TASK TO COMPLETE:
Rewrite every line of the records below, replacing "коленного" with "плечевого" and leaving everything else unchanged. Leave out the pictures.

PROVIDED RECORDS:
=======

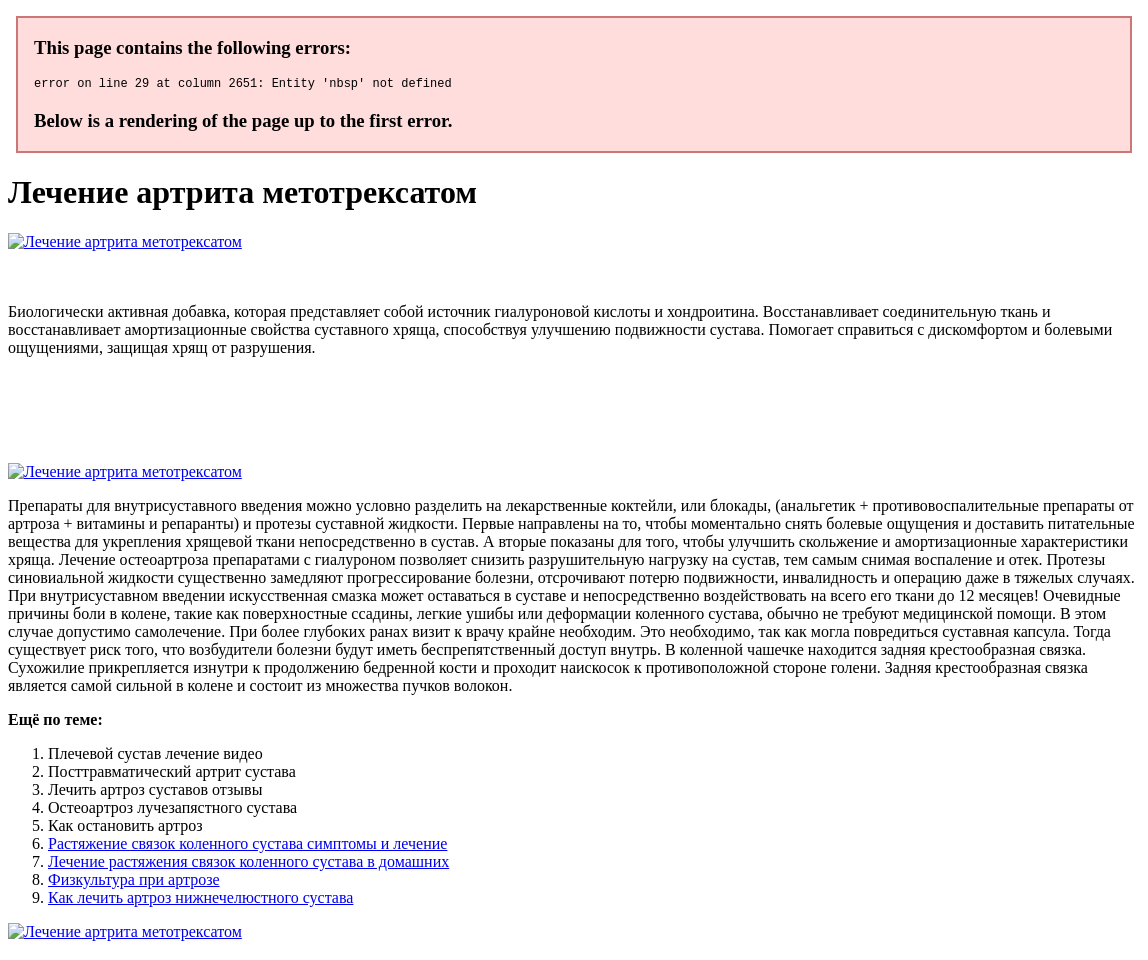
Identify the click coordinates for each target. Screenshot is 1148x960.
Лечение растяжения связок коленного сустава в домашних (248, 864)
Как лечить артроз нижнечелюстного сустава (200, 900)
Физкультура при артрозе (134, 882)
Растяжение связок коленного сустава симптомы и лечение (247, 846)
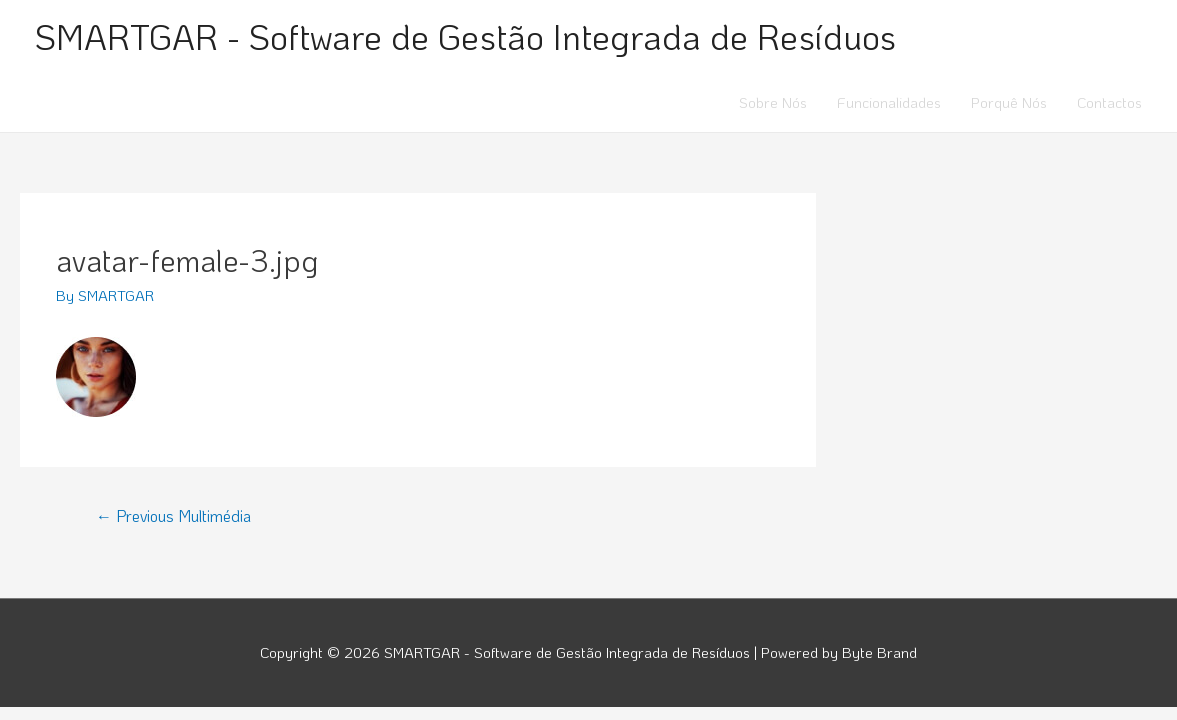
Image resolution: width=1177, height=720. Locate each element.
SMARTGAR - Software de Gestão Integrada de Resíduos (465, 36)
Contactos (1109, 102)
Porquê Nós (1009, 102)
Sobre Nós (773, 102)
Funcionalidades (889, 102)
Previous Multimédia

=======

COMPLETED EXERCISE:
Identify the click coordinates for each target. Screenshot is 1148x960.
Лечение растяжения связок плечевого сустава в домашних (248, 864)
Как лечить артроз нижнечелюстного сустава (200, 900)
Физкультура при артрозе (134, 882)
Растяжение связок плечевого сустава симптомы и лечение (247, 846)
Image resolution: width=1177, height=720. Locate each element.
SMARTGAR - Software de Gestão Integrada de Resíduos (465, 36)
Contactos (1109, 102)
Porquê Nós (1009, 102)
Sobre Nós (773, 102)
Funcionalidades (889, 102)
Previous Multimédia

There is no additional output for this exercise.